Saturday, June 22, 2013

Absolute Cost Advantage Trade Theory of Adam Smith:

Absolute Cost Advantage Trade Theory of Adam Smith.

            According to Adam Smith a country may have full facilities to produce some specific products than other countries. Which country have the full facilities to produce a specific product the country specialize the production of that product. And avoid the production of the products for what the country have not full facilities.
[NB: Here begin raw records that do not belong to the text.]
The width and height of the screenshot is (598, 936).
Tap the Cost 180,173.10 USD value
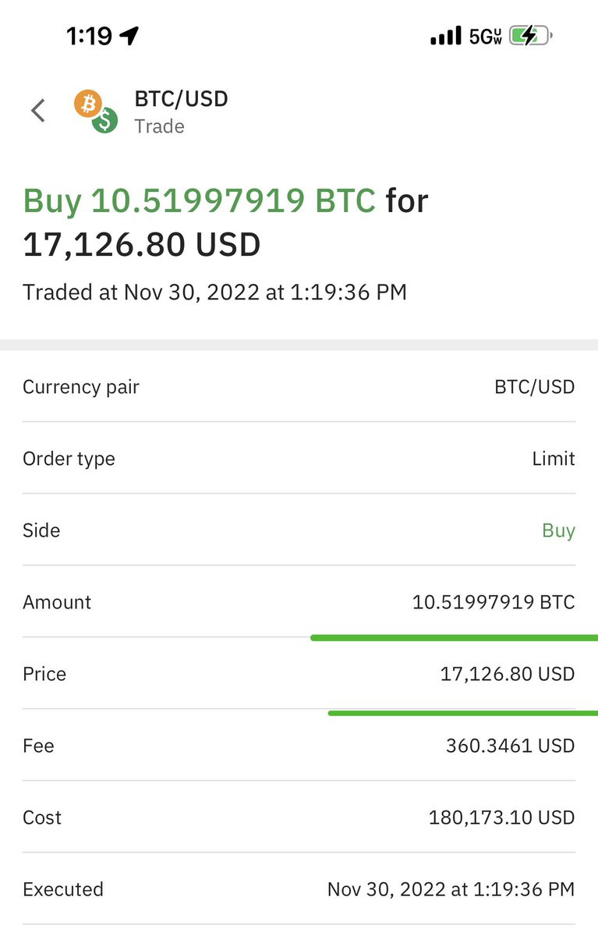click(501, 817)
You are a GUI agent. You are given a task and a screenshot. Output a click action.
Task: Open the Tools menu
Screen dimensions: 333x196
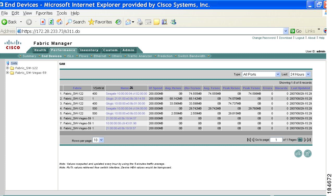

Finally it will import the non-produced products from another country.

Applications:
1.      Two countries.
2.      Two products.
3.      Unit of production (Resource).
4.      Avoiding transportation cost.

Source of Trade:
[Production unit of seven (7) days based on resources]

Country
Product X  (unit)
Product Y (unit)
Domestic Production ratio
A
10
5
10:5=2:1
B
5
10
5:10=1:2

From the above table it is noticed that country A  can produce 10 unit X products or 5 unit Y products by a fixed labour power or resources. On the other hand country B can produce 5 unit X product or 10 unit Y product by a fixed labour power or resource. It can be said that country A has full facilities to produce product X than country B. And country B has definitely full facilities to produce product Y than country A.
            Now, for country A, 10 X > 5Y
            And for country B, 10Y > 5X

As a result according to absolute cost advantage theory there will be a trade relationship between these two countries. Country A will produce and export product X and import product Y. on the other hand country B will do the opposite that means it will produce and export product Y and import product X. Thus trade relation is built between two countries. There may be difference among absolute advantage of different countries. That result in trade. The aim of trade is to gain mutual advantage.